Task data
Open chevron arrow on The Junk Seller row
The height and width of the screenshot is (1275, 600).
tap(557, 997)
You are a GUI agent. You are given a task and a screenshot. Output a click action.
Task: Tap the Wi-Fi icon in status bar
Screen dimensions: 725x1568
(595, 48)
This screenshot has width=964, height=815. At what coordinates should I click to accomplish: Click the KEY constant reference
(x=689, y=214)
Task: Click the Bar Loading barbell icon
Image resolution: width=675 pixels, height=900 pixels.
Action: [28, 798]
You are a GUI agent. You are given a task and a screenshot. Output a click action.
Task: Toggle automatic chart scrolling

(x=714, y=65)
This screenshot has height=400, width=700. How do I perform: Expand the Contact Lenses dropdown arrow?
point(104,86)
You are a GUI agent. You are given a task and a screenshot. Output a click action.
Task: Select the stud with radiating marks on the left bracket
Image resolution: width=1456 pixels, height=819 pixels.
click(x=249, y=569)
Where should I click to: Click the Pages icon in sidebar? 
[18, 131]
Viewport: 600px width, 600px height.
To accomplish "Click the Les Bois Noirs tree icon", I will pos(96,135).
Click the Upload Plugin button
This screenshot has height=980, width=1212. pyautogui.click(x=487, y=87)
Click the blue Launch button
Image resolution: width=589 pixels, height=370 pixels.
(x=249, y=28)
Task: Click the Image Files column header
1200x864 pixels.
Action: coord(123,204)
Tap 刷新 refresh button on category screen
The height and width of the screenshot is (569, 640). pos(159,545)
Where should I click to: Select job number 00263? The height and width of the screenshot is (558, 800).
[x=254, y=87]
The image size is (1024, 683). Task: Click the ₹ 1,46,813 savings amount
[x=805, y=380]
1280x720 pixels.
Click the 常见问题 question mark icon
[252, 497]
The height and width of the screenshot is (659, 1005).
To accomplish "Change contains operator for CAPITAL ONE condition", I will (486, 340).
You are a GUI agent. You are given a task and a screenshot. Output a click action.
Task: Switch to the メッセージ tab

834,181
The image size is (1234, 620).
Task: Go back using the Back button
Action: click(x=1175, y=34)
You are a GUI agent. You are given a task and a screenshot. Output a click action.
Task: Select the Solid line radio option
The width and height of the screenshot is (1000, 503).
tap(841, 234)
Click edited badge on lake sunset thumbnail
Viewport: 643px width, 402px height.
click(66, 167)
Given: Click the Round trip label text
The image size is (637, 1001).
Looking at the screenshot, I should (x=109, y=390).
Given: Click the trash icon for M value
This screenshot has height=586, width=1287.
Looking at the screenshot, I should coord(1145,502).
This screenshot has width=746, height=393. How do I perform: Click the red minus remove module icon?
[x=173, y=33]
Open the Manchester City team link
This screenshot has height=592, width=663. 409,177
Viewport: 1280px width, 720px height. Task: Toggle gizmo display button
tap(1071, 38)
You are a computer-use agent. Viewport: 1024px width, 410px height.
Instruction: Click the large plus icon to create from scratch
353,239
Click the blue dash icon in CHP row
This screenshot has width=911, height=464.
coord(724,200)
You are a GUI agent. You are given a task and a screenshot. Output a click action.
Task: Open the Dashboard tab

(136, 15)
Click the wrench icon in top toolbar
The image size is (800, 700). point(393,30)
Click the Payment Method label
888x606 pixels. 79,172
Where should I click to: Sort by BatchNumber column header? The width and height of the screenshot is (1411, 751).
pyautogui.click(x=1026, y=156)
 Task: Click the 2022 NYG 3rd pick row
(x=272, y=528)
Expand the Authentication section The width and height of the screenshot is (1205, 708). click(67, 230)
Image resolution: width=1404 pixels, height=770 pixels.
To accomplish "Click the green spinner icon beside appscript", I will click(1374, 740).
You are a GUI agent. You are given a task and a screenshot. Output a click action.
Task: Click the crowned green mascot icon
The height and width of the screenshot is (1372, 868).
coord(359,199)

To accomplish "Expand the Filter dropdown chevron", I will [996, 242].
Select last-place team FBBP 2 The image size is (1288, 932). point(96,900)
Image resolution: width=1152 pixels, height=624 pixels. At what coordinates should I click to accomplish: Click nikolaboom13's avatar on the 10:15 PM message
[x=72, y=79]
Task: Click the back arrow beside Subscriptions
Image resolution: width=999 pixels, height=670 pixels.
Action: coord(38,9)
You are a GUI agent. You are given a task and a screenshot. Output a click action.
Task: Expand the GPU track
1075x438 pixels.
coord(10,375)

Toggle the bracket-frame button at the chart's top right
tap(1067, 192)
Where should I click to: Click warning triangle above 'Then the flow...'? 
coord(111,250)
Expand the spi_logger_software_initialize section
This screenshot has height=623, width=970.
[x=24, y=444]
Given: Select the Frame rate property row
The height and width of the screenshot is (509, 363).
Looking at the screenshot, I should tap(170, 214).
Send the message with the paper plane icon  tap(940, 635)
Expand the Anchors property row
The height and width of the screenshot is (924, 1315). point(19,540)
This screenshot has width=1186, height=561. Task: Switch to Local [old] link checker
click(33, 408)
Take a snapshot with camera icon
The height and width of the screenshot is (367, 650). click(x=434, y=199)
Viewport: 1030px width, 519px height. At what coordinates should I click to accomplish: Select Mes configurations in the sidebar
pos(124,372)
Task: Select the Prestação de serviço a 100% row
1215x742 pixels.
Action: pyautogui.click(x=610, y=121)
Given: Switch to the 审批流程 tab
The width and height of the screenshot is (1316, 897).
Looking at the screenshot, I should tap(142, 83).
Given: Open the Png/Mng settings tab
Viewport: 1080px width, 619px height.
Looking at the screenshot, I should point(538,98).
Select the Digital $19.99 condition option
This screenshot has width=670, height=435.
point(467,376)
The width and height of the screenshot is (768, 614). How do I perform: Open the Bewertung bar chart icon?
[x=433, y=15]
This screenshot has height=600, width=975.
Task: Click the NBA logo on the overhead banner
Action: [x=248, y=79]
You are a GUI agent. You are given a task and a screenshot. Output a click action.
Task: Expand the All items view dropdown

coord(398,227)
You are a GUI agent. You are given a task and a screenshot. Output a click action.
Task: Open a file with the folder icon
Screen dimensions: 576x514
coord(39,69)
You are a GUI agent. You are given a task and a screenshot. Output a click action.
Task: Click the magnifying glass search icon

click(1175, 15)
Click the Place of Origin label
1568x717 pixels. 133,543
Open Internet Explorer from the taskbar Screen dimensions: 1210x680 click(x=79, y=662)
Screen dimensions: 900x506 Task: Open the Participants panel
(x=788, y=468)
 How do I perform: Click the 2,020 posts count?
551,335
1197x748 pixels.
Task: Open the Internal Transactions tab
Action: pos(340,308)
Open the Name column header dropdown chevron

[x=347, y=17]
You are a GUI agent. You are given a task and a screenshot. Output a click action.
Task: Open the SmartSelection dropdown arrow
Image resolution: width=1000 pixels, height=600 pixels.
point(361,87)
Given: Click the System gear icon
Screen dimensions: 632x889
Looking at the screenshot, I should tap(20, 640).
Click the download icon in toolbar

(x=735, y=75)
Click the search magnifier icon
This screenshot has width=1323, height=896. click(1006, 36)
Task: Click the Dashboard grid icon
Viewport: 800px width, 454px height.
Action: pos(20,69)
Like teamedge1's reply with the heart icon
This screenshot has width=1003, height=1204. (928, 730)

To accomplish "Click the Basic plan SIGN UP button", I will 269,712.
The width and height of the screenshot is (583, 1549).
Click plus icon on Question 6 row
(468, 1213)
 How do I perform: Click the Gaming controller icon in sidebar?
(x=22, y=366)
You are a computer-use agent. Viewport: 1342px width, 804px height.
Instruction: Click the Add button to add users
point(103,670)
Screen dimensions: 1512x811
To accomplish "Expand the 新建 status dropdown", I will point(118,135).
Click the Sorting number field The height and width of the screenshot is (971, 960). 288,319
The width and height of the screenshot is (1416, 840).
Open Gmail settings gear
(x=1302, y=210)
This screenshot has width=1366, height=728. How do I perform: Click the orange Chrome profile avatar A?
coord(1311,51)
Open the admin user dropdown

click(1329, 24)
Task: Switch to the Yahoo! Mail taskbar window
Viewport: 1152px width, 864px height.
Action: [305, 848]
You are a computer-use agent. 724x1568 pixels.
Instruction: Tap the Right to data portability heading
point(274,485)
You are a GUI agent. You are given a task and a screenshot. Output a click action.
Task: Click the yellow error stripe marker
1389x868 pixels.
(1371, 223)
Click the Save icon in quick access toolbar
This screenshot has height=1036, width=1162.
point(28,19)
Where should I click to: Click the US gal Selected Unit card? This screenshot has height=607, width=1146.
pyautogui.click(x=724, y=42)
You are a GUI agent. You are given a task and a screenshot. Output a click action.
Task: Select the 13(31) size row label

Activity
Please report how many lines of the entries above include "computer". Only the number is wanted.

Answer to this exercise
3